Purification of ribonucleotide reductase subunits Y1, Y2, Y3, and Y4 from yeast: Y4 plays a key role in diiron cluster assembly

Ribonucleotide reductases (RNRs) catalyze the conversion of nucleotides to deoxynucleotides. Class I RNRs are composed of two types of subunits: RNR1 contains the active site for reduction and the binding sites for the nucleotide allosteric effectors. RNR2 contains the diiron-tyrosyl radical (Y⋅) cofactor essential for the reduction process. Studies in yeast have recently identified four RNR subunits: Y1 and Y3, Y2 and Y4. These proteins have been expressed in Saccharomyces cerevisiae and in Escherichia coli and purified to ≈90% homogeneity. The specific activity of Y1 isolated from yeast and E. coli is 0.03 μmol⋅min(−1)⋅mg(−1) and of (His)(6)-Y2 [(His)(6)-Y2-K387N] from yeast is 0.037 μmol⋅min(−1)⋅mg(−1) (0.125 μmol⋅min(−1)⋅mg(−1)). Y2, Y3, and Y4 isolated from E. coli have no measurable activity.

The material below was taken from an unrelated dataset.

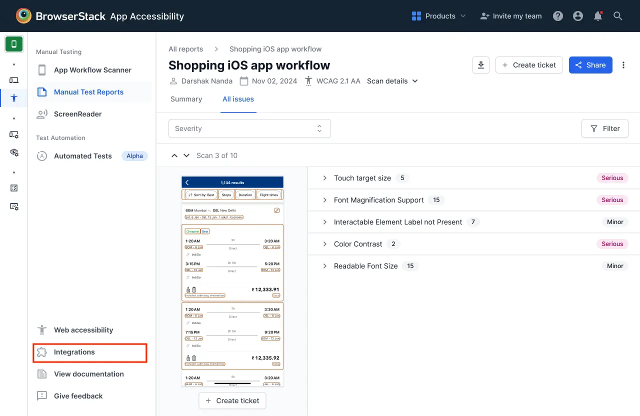Click the help question mark icon
This screenshot has width=640, height=416.
click(x=558, y=16)
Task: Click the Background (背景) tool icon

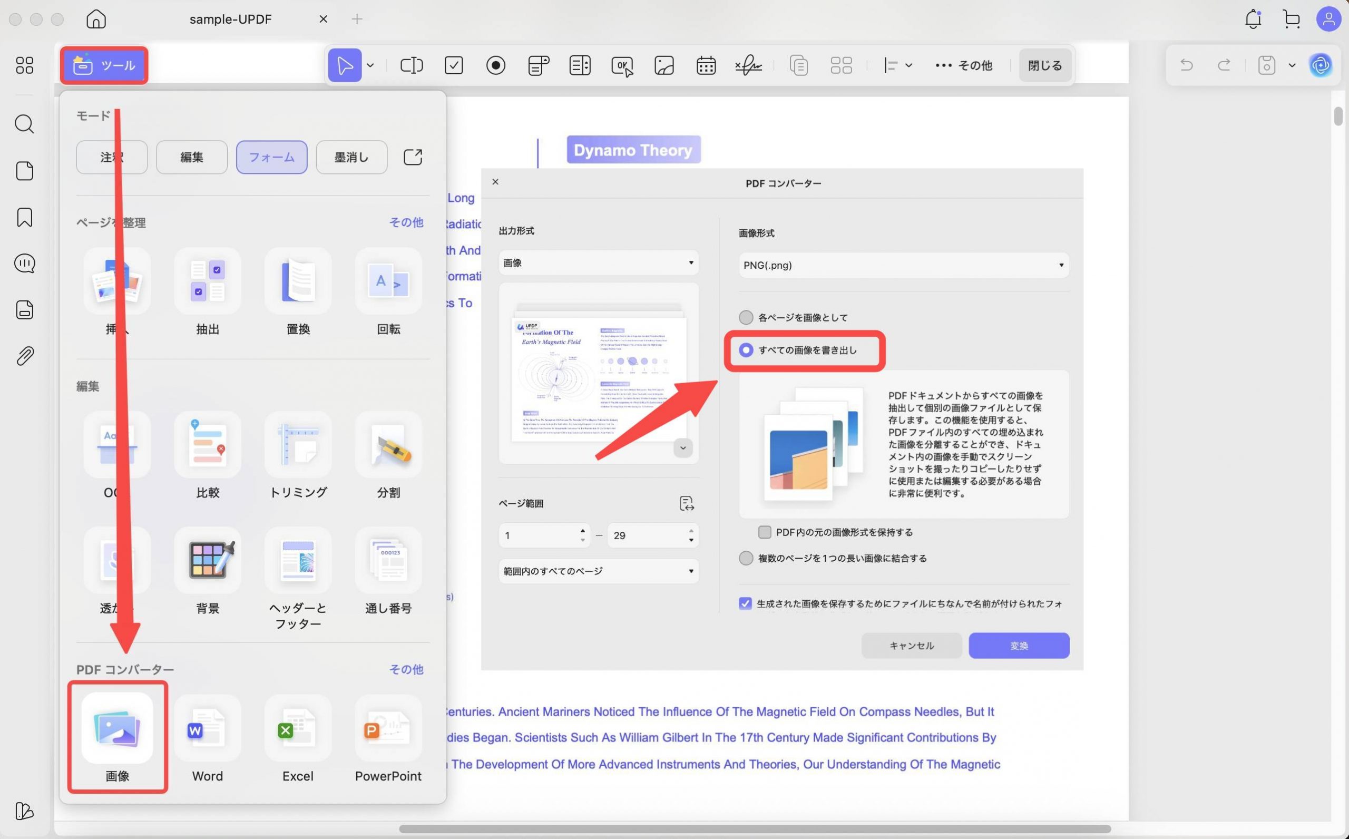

Efforts to generate Y⋅ in Y2 or Y4 using Fe(2+), O(2), and reductant have been unsuccessful. However, preliminary studies show that incubation of Y4 and Fe(2+) with inactive E. coli Y2 followed by addition of O(2) generates Y2 with a specific activity of 0.069 μmol⋅min(−1)⋅mg(−1) and a Y⋅. A similar experiment with (His)(6)-Y2-K387N, Y4, O(2), and Fe(2+) results in an increase in its specific activity to 0.30 μmol⋅min(−1)⋅mg(−1). Studies with antibodies to Y4 and Y2 reveal that they can form a complex in vivo. Y4 appears to play an important role in diiron-Y⋅ assembly of Y2.